DAX im Minus erwartet – Hoffnung auf schnelles Kriegsende schwindet

Anleger bleiben nervös: Kriegssorgen im Nahen Osten, steigende Energiepreise und Unternehmenszahlen drücken auf die Stimmung am Aktienmarkt.

CMC Analysts picture Andreas Lipkow-small
verfasst von
Andreas Lipkow

Chef-Marktanalyst


Der DAX wird zum heutigen Handelsstart leicht im Minus bei rund 23 450 Punkten erwartet.

Die Stimmung am Aktienmarkt bleibt aus Sorge vor einem längeren Krieg im Nahen Osten angespannt. Weiter steigende Energiepreise werden zu einer echten Bewährungsprobe für Inflation und Wachstum. Sind zu Wochenbeginn noch einige Marktteilnehmer von einem kurzfristigen, nur Tage dauernden Krieg ausgegangen, zeichnet sich mit jeder neuen Nachricht ein vollkommen anderes Bild ab.

Auch in Asien gerieten die Aktienmärkte in Japan und Südkorea erneut unter Abgabedruck. Die Börsen in China profitieren derzeit noch von einer Rohölversorgung durch den Iran und können sich so dem Verkaufsdruck entziehen.

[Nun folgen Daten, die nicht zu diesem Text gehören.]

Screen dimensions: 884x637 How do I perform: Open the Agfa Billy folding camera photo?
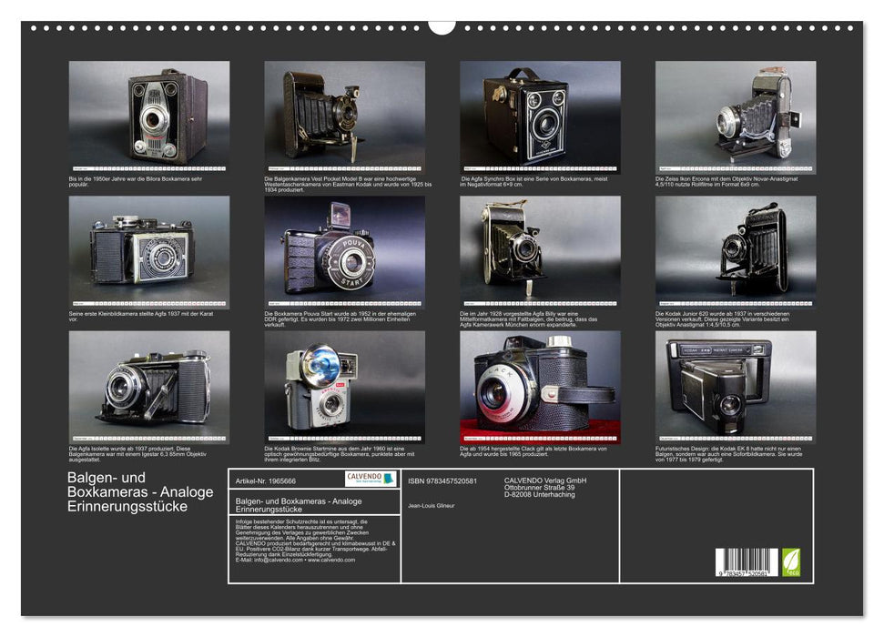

Wie nervös die Investoren derzeit sind, lässt sich auch an der Reaktion auf die Zahlen des US-Technologieunternehmens Adobe ablesen, dessen Aktien nachbörslich zeitweise fünf Prozent abgaben, obwohl die Ergebnisse den Erwartungen entsprachen. Lediglich der kommunizierte Abgang des CEO drückte auf die Gemüter. Adobe galt lange Zeit als klassischer KI-Verlierer, konnte aber den Mutmaßungen in den vergangenen Quartalen eindrucksvoll widerstehen.

Im DAX dürften heute die Jahreszahlen von Mercedes-Benz eine Rolle spielen. Nach vielen guten Jahren sieht sich der Autobauer nun mit einem deutlich verschlechterten Marktumfeld konfrontiert. Ähnlich wie die Konkurrenz BMW und Volkswagen wollen auch die Stuttgarter in Zukunft weniger auf Oberklassemodelle setzen als viel mehr in die Marktbreite gehen und alle Preiskategorien abdecken. Das dürfte sich allerdings negativ auf die Margen im Konzern auswirken.

Auch am Freitag wird die geopolitische Nachrichtenlage das Handelsgeschehen bestimmen. Makro- und mikroökonomische Daten rücken in den Hintergrund. Die Inflations- und Konjunkturgefahren sind derzeit überbordend.